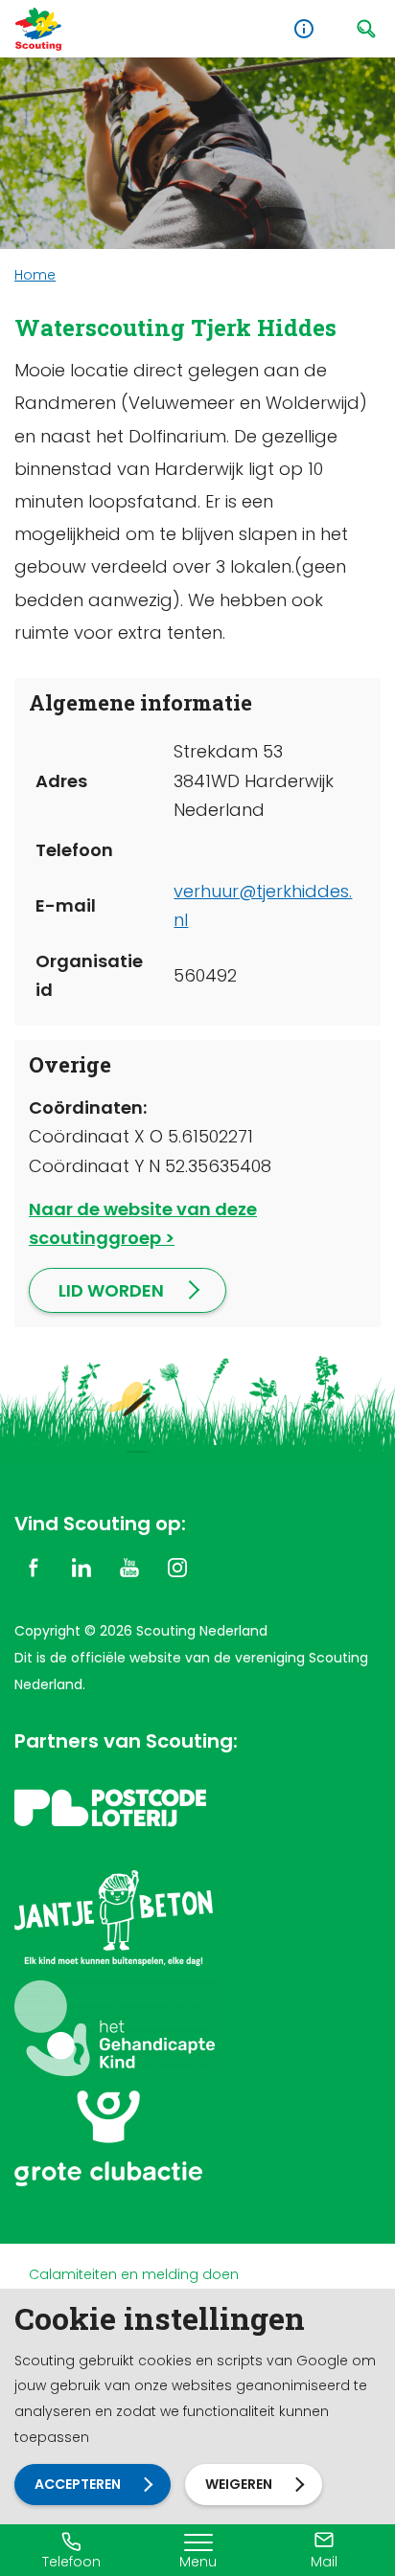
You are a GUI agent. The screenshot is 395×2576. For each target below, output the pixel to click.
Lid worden (111, 1290)
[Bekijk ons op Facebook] (33, 1565)
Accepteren (78, 2484)
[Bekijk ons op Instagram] (177, 1565)
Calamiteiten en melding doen (134, 2274)
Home (35, 274)
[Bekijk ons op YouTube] (129, 1565)
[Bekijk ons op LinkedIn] (81, 1565)
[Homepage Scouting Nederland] (38, 29)
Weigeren (238, 2484)
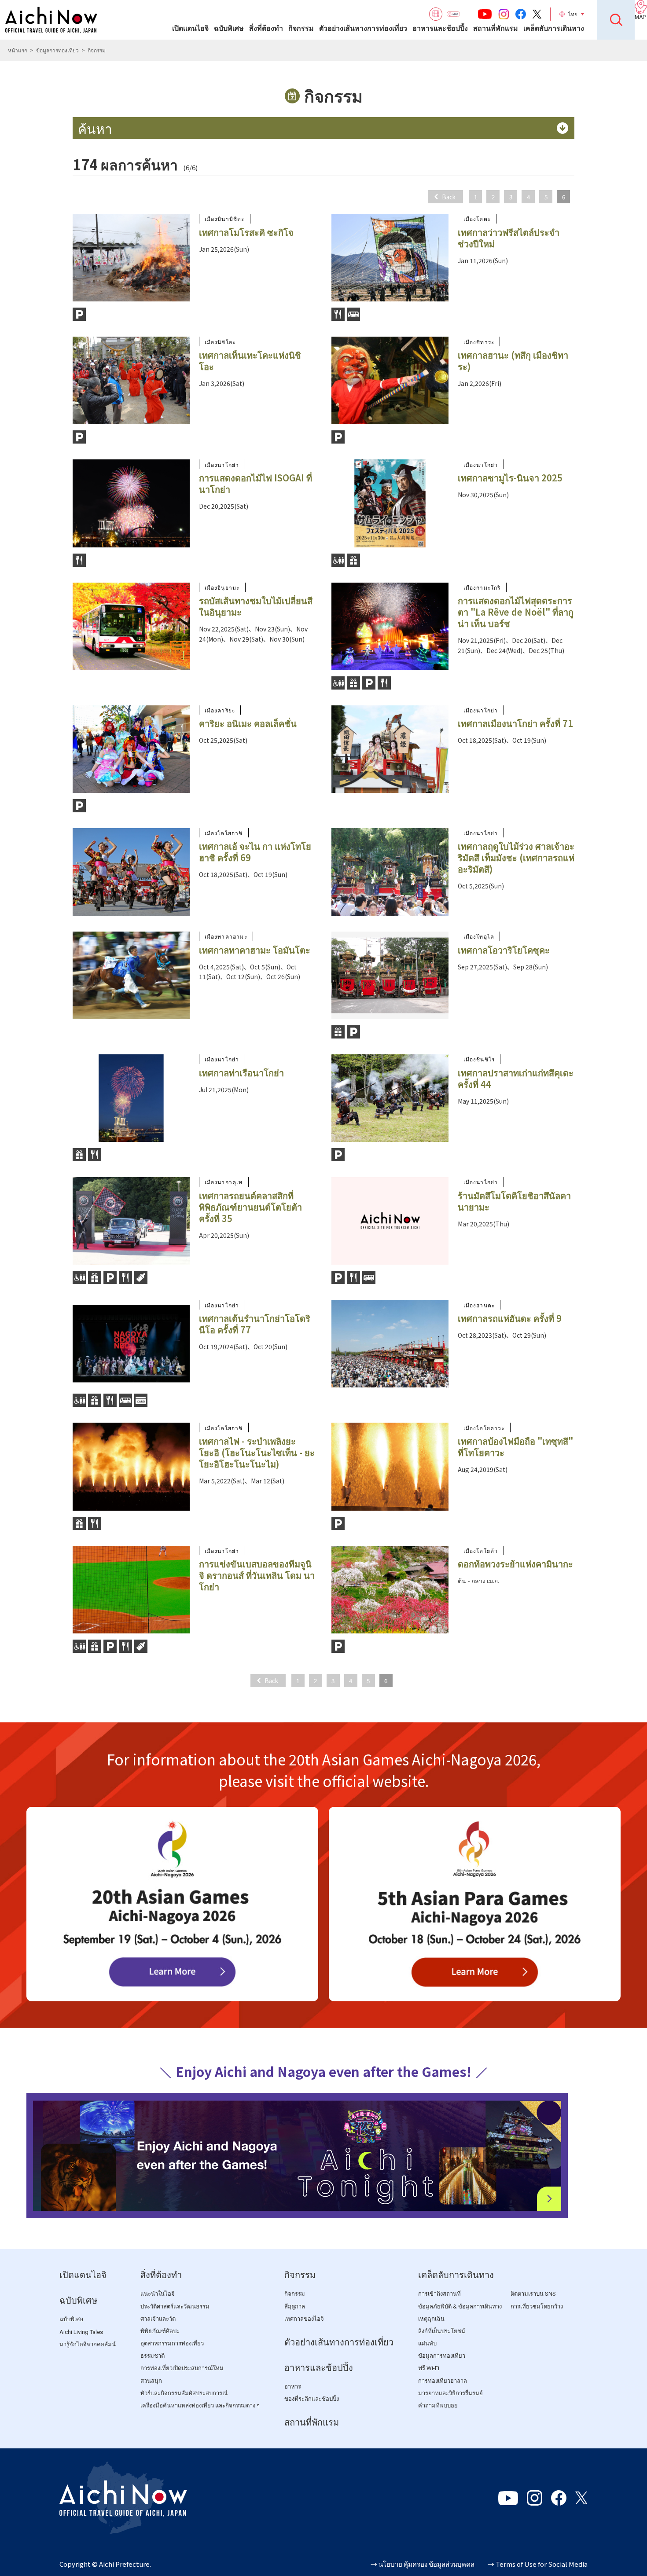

• • •

Identify each line in the entries with the word "Bekijk" and copy it.

[Bekijk ons op Facebook] (33, 1565)
[Bekijk ons op Instagram] (177, 1565)
[Bekijk ons op YouTube] (129, 1565)
[Bekijk ons op LinkedIn] (81, 1565)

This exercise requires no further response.